Louis Rankin, RB: Rankin has been shredding defenses lately, rushing for over 200 yards in two of the last three contests and becoming UW's first thousand yard rusher since Rashaan Shehee ten years ago. He's not a power rusher but is an excellent all-around back when he has space to work with and he points his feet downfield.
UW operates a run oriented spread option attack. They rank 26th in the nation in rushing with 196 yards per game. They also average 4.929 yards per carry which would be a school record if it stands for the remainder of the season. Locker is a run-first quarterback and is unlikely to hold back despite seeing his career flash before his eyes two weeks ago.

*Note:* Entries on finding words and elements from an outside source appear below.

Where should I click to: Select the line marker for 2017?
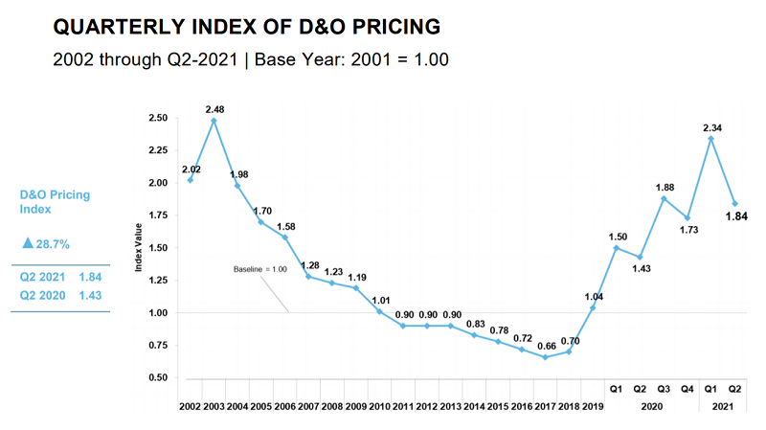545,357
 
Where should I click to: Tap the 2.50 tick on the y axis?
160,118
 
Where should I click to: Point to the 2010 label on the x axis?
378,408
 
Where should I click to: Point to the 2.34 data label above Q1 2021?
710,126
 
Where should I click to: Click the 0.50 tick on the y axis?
160,378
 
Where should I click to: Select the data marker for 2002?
190,180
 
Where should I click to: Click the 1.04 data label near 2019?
595,297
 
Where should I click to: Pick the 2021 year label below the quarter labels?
723,408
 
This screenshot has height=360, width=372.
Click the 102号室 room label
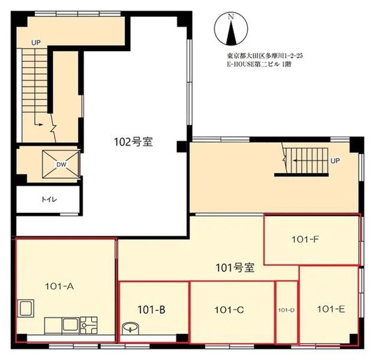133,142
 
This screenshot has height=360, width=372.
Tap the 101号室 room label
235,268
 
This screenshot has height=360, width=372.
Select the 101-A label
59,286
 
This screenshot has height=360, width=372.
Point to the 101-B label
151,310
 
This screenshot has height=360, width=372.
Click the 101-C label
229,310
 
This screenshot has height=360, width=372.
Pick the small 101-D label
286,310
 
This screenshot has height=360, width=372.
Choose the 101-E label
331,309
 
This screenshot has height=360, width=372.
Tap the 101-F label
305,239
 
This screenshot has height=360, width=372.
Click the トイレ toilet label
49,199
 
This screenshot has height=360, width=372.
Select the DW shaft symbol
61,164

The UW offense lives and dies by running the football. Stop that and you stop them. The Huskies have run for over 300 yards in three of their four wins this year. If it is working in the least, they won't stop pounding the rock. The 3-4 is susceptible to the running game as the Cougars saw against Oregon State. If Locker and Rankin get rolling early, the Cougs may need to bite the bullet and switch back to 4-3 to get more help on the line of scrimmage. Above all, the Cougs have to get off the field on third down. WSU's defense has failed on an astronomical 52 percent of its third down attempts this year. Over-committing to the run is always dangerous, but UW's passing game has been inconsistent enough to justify taking some defensive risks.
THE HUSKIES ON DEFENSE
Players to Know
EJ Savannah, LB: Savannah was Ty Willingham's most heralded defensive recruit when he took over and he has blossomed into his best defender since then. Savannah leads the team with 92 tackles and is always around the football.
Grayson Gunheim, DE: Gunheim is UW's best pass rusher with 6.5 sacks and 11 tackles for a loss this season. He is one of 21 seniors playing his last game in Husky Stadium Saturday.
UW runs a base 4-3. The Huskies have the conference's worst run defense which should be welcome relief for WSU's lackluster running attack. UW's pass defense has improved to No. 8 in the Pac-10 over the last three games but is still capable of imploding at any moment. Any problems this group has experienced have seemed to snowball in the second half.
WSU would seemingly need to find ways to run the football successfully, especially in the red zone. The reason the Cougars rank second total offense in the Pac-10 , but are only ninth in scoring, is their lack or rushing attempts and their inability to force their will with the running game. Washington State needs to keep control of the football and maintain a balanced attack against the UW. They need to focus on keeping third down yardage manageable and minimize the number of times they're in a position where the Husky defense has a good idea what type of play is coming.
THE HUSKIES ON SPECIAL TEAMS
For the first time this year, it is conceivable that WSU might have a slight edge in special teams. As bad as WSU's kickoff woes, UW has actually been worse -- by 1.5 yards on average. Both teams struggled with place kicking early in the season but have turned it around lately. Romeen Abdollmohammadi appears to have more range than UW's Ryan Perkins. Any boost in field position would be a welcome change of pace for a Cougar defense -- and for a WSU offense constantly needing to mount 80 drives and a defense that has been on a short field all year.
WSU needs to focus all of its frustration into being more physical in this game. Control the line of scrimmage and this game becomes very winnable. Both the offensive and defensive lines of WSU are senior laden and need to show their pride.
WSU played well for most of the game in 2006 but UW had all of the big plays and a failure to adjust cost WSU the game. The coaches need to be active in correcting any problems quickly, and they probably need to stick the trick plays and on-sides kicks in their back pockets given the lack of success experienced in that area this season. The WSU receivers are the ones with the true big play potential in this game, and Michael Bumpus, Charles Dillon and Brandon Gibson could have the final word on Saturday.